How do I ignore an exception?

@Daniel has already provided the canonical method to use to do this. Look through the other methods in scala.util.control.Exception--they are quite helpful and generic!

If you need to get a return value out of the try block, use failing instead of ignoring (but be aware that the result is an Any, i.e. not typesafe).

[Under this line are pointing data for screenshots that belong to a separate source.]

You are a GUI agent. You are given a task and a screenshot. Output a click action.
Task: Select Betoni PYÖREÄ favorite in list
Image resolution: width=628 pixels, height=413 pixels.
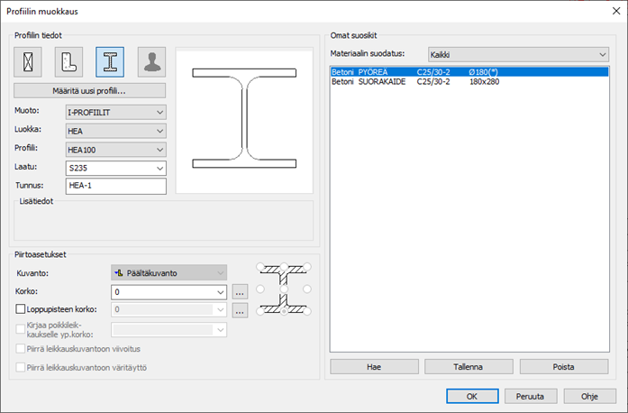tap(469, 71)
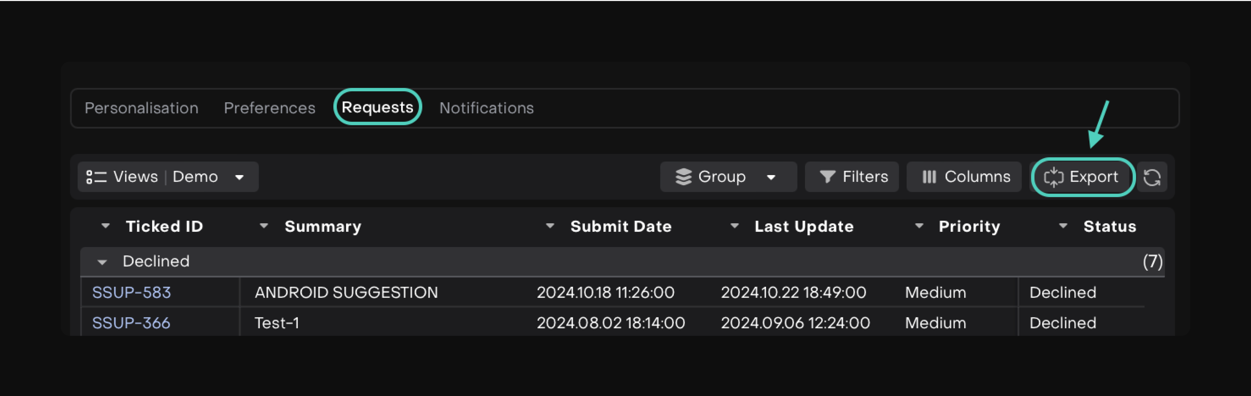This screenshot has height=396, width=1251.
Task: Collapse the Declined group row
Action: [102, 262]
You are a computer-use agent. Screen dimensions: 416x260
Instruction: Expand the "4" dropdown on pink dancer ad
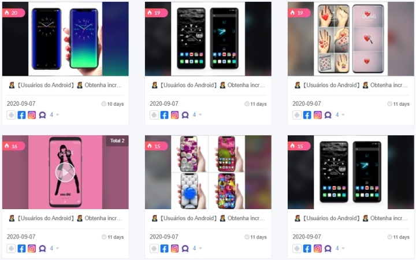tap(54, 248)
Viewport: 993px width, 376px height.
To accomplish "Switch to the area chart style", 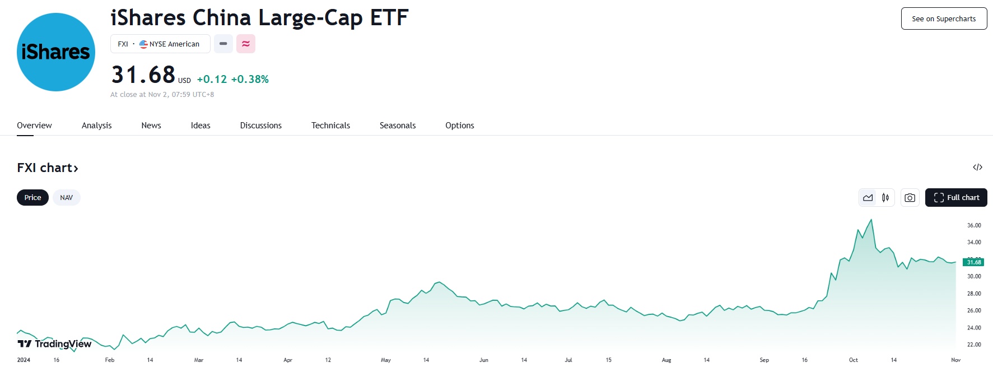I will pyautogui.click(x=868, y=198).
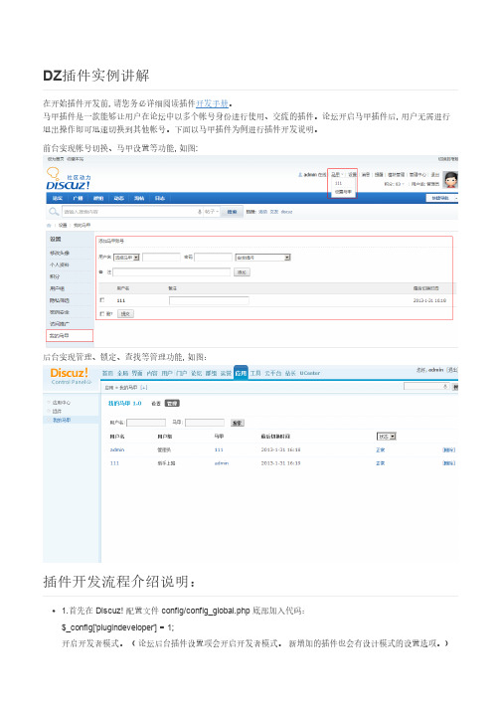Viewport: 501px width, 709px height.
Task: Click the magnifier search icon
Action: click(54, 212)
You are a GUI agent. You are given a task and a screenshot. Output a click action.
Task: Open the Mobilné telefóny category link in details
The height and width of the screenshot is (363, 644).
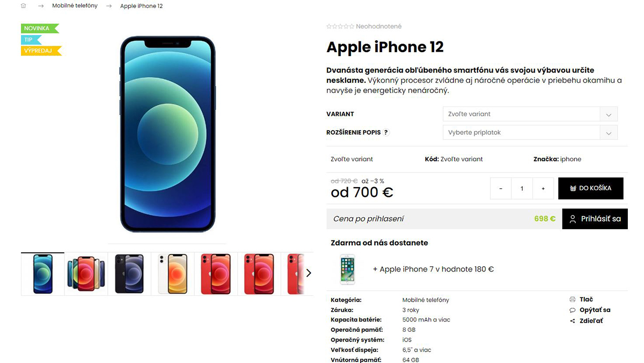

You can also write your own exception-catcher, which will be a little slow for heavy-duty work but otherwise nice to use:

class DefaultOn[E <: Exception] {
  def apply[A](default: => A)(f: => A)(implicit m: Manifest[E]) = {
    try { f } catch { case x if (m.erasure.isInstance(x)) => default }
  }
}
object DefaultOn { def apply[E <: Exception] = new DefaultOn[E] }

scala> DefaultOn[NumberFormatException](0) { "Hi".toInt }
res0: Int = 0

Or if you like options:

class TryOption[E <: Exception] {
  def apply[A](f: => A)(implicit m: Manifest[E]) = {
    try { Some(f) } catch { case x if (m.erasure.isInstance(x)) => None }
  }
}
object TryOption { def apply[E <: Exception] = new TryOption[E] }

scala> TryOption[NumberFormatException] { "Hi".toInt }
res1: Option[Int] = None

Or you can be inspired by this plus the library routines and create your own methods to ignore multiple different exceptions and preserve types on the return value.

scala.util.control.Exception.ignoring(classOf[ExceptionType]) {
  ... // Some throwing code
}